私たちに出来ることを考える
 環境汚染の問題は、ややもすると被害者意識ばかりが先に立ちますが、決してそうではありません。生活者としての立場でよく考えると、誰しも少なからず加害者であるということに気づくはずです。

 農家の人が農薬散布した野菜や果物を市場に出荷しながら、我が家で食するものは有機農法で丹念に作った安全なもの・・・・というのは呆れた話だけれど誰でも知っていることですね。

 有害な化学物質を生産するメーカーの開発担当者や技術者たちは加害者でありながら、同時に農薬漬けの野菜を食べざるを得ない被害者でもあるのです。

 プロシューマーという造語があります。プロダクター(生産者)とコンシューマー(消費者)をくっつけた言葉で「生活者」という考え方です。ドイツの消費者団体は、グリーン・コンシューマー(緑の消費者)といって世界一賢い消費者と言われています。無公害で安全、高品質でリサイクル可能なものを買い、不必要不急なもの、外装ばからにカネをかける過剰包装なものは買わない。マスコミのイメージ広告にも惑わされず、本物を見抜く力を身につけています。いい加減なものを作るとすぐ不買運動が起きる。だからメーカーも襟を正して本物を作るし、流通業も必死で本物を探し当て、いち早く消費者に提供しようとする。

 つまりは、その国の生活者の意識レベルですべてが決まってしまうのです。モノやサービスが本物であるかどうかの判定基準として次の4項目を参考にしてください。

「本物」条件

1.つきあうものを害さない。

2.つきあうものを蘇生化させ、調和させる。

3.高品質で、安全で安心できる。

4.経済的である。

 日本の消費者が、ドイツのグリーン・コンシューマー志向に変われば、環境汚染大国の汚名もたちまち払えるでしょう。

 また、一方で企業の格付け機関として、新たにI・S・O(国際標準化機構の国際規格)が環境に対する格付けを公表します。
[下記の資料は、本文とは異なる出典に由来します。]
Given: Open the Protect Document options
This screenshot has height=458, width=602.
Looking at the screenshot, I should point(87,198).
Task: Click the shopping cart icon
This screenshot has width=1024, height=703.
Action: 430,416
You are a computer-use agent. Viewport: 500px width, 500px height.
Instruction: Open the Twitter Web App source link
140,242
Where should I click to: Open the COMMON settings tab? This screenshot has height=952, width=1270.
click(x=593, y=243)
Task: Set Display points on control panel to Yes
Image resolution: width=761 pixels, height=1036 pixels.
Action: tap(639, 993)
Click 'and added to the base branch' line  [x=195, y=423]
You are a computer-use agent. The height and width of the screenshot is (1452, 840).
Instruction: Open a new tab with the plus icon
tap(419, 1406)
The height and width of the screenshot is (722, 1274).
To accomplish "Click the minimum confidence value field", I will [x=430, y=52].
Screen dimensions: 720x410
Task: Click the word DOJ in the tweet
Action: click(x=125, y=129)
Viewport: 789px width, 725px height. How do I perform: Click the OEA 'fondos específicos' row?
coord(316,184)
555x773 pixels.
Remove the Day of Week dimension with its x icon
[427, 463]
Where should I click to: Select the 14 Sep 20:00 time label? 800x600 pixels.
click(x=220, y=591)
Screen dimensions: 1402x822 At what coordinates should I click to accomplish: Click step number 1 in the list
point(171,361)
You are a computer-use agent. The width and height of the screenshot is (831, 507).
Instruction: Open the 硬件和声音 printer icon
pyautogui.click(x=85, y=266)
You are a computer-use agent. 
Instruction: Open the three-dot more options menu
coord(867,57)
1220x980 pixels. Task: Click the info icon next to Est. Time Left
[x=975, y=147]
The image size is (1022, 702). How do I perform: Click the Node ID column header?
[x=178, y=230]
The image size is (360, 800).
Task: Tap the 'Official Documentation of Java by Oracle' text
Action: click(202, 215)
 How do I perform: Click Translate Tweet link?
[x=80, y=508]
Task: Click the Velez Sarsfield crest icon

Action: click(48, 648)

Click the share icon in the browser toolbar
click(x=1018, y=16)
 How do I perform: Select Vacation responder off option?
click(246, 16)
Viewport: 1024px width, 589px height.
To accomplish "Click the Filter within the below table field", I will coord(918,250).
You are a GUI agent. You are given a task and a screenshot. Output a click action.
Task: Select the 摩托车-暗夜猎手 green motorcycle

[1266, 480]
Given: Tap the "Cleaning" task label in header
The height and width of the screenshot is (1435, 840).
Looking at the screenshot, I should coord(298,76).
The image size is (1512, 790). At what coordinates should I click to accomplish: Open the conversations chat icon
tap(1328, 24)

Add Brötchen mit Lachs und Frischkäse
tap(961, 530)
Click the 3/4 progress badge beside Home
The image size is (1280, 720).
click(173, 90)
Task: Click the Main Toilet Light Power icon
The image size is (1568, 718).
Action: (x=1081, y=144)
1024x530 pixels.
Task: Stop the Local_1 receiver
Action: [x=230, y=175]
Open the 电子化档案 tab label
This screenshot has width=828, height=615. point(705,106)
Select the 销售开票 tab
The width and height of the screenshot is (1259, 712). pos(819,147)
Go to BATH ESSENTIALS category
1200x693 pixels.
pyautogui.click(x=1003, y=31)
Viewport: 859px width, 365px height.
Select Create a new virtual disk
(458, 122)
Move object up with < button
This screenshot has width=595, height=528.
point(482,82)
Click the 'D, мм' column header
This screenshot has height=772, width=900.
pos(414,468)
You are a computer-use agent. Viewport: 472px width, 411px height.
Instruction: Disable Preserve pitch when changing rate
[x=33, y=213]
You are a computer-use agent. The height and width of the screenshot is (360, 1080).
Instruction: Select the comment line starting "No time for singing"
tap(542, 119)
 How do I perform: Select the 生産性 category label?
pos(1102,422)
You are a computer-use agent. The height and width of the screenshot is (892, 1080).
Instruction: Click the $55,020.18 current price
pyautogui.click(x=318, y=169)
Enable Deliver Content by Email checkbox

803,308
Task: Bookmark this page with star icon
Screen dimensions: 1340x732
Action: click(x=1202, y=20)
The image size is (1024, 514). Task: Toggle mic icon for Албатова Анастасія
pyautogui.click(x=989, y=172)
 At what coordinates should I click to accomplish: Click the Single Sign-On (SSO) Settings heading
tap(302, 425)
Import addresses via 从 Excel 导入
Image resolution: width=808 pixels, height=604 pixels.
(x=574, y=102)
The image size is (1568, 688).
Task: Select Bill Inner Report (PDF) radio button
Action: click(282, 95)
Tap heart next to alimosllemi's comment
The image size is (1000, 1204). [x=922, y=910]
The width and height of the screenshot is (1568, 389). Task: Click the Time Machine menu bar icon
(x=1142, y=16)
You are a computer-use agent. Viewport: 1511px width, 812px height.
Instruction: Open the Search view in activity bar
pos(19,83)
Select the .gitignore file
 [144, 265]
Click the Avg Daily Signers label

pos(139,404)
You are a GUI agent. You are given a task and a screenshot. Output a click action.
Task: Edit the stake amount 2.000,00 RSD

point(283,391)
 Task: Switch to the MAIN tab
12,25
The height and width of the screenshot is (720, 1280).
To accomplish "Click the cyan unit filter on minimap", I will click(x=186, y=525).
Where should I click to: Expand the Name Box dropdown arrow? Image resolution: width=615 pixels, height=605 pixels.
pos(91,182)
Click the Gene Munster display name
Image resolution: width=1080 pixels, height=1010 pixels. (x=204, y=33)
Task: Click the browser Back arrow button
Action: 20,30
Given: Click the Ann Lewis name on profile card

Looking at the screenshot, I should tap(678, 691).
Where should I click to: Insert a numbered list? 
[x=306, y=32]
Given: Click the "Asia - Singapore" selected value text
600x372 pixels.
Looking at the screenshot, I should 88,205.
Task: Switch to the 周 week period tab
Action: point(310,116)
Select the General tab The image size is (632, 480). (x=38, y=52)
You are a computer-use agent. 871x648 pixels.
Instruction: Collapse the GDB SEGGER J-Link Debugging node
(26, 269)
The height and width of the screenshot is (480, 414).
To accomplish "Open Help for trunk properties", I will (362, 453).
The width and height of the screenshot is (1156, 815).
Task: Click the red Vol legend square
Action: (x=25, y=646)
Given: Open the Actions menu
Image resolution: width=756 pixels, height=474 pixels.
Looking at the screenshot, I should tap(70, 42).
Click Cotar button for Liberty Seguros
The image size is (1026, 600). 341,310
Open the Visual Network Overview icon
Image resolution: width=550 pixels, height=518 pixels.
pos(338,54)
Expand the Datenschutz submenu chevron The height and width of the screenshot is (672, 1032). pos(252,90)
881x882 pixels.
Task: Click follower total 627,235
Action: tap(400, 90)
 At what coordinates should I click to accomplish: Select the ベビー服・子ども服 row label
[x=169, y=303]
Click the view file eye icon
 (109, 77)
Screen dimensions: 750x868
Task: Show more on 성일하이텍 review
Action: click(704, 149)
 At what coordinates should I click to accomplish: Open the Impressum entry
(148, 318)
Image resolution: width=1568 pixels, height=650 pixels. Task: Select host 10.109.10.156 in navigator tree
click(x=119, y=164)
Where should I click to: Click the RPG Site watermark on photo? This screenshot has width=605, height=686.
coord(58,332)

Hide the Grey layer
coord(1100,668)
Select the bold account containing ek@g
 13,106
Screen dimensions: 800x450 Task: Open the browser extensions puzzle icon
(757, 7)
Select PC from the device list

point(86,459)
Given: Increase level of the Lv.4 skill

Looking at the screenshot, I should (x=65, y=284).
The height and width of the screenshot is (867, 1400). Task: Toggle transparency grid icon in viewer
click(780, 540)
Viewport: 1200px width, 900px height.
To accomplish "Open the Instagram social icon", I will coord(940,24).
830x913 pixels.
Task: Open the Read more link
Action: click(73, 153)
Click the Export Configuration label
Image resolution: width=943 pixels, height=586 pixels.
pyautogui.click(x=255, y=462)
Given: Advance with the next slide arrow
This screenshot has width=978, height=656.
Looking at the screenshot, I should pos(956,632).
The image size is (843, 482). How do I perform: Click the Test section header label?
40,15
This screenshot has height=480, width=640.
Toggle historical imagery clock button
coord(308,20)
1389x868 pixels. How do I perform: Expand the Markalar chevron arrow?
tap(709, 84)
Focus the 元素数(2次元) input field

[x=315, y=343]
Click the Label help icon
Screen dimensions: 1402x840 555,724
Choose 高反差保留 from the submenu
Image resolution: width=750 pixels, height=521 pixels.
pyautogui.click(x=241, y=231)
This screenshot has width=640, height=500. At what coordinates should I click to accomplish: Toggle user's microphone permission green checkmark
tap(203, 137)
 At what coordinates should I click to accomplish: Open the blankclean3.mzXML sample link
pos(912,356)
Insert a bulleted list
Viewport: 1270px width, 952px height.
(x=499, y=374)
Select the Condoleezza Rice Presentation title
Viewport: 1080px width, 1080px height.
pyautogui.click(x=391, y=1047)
いままで、投資家に向けて収益体質や財務内容を分析し、格付けする機関はありました。ところが、環境問題に真剣に取り組むことと利益追求は多くの場合が相反するという現実をなんとか改善するための方策が環境格付けなのです。この格付けランクが上がると、地球環境に配慮している企業ということで消費者の支持も上がり、結果として投資かも評価するというしくみです。

 これからは賢い生活者として、こういった格付けランクを参考にしながら、モノやサービスの購入・選択をしていきましょう。